I find that Bhante Sujiva’s maps and the stages of insight follow me into my meditation, making me feel as though I am constantly auditing my progress rather than simply being present. The clock reads 2:03 a.m., and I am wide awake without cause—that specific state where the physical body is exhausted but the mind is busy calculating. The fan’s on low, clicking every few seconds like it’s reminding me time exists. My left ankle feels stiff. I rotate it without thinking. Then I realize I moved. Then I wonder if that mattered. That’s how tonight’s going.
The Map is Not the Territory
The image of Bhante Sujiva surfaces the moment I begin searching for physical or mental indicators of "progress." The vocabulary of the path—Vipassanā Ñāṇas, stages, and spiritual maps—fills my head.
These concepts form an internal checklist that I feel an unearned obligation to fulfill. I claim to be beyond "stage-chasing," yet minutes later I am evaluating a sensation as a potential milestone.
For a few seconds, the practice felt clear: sensations were sharp, fast-paced, and almost strobe-like. My mind immediately jumped in like, "oh, this could be that stage." Or at least close. Maybe adjacent. The internal play-by-play broke the flow, or perhaps I am simply overthinking the interruption. Reality becomes elusive the moment the internal dialogue begins.

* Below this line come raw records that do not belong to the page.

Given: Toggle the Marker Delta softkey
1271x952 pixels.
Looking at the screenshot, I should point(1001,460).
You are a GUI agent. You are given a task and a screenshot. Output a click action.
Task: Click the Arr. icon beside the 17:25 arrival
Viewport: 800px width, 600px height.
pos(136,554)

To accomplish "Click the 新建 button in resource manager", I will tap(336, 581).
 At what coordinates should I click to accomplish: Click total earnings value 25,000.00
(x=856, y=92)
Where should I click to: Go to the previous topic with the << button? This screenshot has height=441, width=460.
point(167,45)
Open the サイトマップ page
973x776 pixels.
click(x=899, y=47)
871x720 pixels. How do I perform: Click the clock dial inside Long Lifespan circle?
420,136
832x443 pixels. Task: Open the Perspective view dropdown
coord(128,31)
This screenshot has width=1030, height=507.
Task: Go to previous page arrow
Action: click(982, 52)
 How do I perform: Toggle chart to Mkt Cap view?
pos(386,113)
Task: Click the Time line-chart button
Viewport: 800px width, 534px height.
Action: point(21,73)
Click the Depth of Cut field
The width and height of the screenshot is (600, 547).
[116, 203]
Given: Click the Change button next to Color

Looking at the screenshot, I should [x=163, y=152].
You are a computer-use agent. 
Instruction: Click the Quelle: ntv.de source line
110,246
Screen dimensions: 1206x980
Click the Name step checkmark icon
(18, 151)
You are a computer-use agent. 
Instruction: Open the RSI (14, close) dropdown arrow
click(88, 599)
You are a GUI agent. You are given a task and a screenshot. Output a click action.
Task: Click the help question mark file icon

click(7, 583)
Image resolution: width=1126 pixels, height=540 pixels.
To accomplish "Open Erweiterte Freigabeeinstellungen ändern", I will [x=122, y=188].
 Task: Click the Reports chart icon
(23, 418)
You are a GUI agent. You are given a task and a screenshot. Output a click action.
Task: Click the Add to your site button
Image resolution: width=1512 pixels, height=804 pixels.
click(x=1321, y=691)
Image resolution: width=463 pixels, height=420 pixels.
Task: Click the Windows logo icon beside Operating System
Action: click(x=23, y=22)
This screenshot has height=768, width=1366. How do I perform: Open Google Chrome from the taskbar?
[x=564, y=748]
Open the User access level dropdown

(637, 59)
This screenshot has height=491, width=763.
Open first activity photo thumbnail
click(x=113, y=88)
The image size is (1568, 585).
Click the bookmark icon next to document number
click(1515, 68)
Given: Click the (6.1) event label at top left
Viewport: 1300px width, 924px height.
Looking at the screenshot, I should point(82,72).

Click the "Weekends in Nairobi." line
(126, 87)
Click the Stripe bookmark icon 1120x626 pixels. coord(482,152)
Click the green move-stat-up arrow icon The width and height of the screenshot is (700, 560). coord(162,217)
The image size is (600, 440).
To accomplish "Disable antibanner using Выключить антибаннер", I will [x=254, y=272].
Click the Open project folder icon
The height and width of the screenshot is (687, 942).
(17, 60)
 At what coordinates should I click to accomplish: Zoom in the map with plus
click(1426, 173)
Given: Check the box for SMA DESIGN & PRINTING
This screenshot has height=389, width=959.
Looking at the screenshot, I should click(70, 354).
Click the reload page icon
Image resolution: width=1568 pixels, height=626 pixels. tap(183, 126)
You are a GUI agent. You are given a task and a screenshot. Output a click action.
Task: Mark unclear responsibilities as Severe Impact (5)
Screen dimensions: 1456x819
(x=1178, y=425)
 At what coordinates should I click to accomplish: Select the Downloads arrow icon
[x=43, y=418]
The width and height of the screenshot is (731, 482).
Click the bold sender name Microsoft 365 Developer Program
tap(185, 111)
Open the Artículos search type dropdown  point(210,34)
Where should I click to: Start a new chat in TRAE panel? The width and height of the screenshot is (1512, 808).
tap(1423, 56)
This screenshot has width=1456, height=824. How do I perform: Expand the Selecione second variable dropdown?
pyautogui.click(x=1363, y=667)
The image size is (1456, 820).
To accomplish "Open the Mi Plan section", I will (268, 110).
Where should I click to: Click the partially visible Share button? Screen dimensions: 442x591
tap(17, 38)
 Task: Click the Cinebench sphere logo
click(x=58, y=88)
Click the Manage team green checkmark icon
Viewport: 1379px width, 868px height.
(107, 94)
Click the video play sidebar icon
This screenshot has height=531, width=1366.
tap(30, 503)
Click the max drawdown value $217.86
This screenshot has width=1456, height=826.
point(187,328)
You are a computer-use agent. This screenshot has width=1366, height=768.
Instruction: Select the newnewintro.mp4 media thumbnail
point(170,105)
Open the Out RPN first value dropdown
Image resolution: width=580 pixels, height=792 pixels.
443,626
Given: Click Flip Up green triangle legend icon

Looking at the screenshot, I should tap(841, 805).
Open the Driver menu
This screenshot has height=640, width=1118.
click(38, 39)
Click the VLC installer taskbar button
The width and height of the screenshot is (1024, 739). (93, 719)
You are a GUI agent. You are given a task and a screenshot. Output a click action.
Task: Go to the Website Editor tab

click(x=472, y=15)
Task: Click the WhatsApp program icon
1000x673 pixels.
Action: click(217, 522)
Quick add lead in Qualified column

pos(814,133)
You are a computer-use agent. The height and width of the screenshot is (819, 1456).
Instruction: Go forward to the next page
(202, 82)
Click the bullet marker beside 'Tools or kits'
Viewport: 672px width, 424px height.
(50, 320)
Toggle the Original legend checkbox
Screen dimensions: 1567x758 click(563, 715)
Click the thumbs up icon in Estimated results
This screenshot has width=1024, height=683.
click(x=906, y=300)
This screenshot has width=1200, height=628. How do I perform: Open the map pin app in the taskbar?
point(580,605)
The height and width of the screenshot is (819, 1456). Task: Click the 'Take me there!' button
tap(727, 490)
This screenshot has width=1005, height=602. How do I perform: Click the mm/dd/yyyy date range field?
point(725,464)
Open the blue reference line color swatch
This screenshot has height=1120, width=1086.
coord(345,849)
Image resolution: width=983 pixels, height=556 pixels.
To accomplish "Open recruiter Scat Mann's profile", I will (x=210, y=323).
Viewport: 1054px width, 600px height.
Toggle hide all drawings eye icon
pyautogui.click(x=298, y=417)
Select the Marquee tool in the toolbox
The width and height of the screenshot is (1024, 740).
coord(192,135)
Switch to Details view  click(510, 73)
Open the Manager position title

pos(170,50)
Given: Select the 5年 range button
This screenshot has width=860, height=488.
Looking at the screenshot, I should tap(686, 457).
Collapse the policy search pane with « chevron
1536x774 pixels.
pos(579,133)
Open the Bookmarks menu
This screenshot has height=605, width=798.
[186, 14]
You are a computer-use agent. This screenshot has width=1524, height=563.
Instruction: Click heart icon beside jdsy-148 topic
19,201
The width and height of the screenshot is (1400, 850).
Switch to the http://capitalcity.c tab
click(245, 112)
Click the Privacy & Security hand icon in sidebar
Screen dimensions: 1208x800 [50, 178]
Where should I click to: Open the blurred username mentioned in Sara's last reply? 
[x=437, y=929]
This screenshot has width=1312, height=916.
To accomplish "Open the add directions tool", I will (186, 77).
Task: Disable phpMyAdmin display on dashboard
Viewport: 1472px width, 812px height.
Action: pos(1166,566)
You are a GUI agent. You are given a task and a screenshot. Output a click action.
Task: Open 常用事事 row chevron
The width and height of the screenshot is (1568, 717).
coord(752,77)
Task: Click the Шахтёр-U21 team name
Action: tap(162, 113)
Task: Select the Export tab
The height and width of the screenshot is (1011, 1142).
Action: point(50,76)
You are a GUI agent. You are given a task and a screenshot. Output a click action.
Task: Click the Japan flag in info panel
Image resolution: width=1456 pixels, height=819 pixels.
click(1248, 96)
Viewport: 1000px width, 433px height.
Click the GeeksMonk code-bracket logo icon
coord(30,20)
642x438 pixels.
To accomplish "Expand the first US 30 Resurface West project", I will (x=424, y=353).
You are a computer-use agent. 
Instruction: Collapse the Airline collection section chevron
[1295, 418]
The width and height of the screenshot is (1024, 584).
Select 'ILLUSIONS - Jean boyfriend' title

The Pokémon Cards of the Dhamma
My chest feels tight now. Not anxiety exactly. More like anticipation that went nowhere. I notice my breathing is uneven. Short inhale, longer exhale. I don’t adjust it. I have lost the will to micro-manage my experience this evening. The mind keeps looping through phrases I’ve read, heard, underlined.
Knowledge of arising and passing.
The experience of Dissolution.
Fear, Misery, and the Desire for Deliverance.
I hate how familiar those labels feel. Like I’m collecting Pokémon cards instead of actually sitting.
The Dangerous Precision of Bhante Sujiva
I am struck by Bhante Sujiva’s precise explanations; they are simultaneously a guide and a trap. Helpful because it gives language to experience. It becomes a problem when every mental flicker is subjected to a "pass/fail" test. I find myself caught in the trap of evaluating: "Is this an insight more info stage or just a sore back?" I recognize the absurdity of this analytical habit, yet I cannot seem to quit.
My right knee aches again. Same spot as yesterday. I focus on it. Warmth, compression, and pulsing—immediately followed by the thought: "Is this a Dukkha stage? Is this the Dark Night?" I almost laugh. Out loud, but quietly. The body doesn’t care what stage it’s in. It just hurts. The laughter provides a temporary release, before the internal auditor starts questioning the "equanimity" of the laugh.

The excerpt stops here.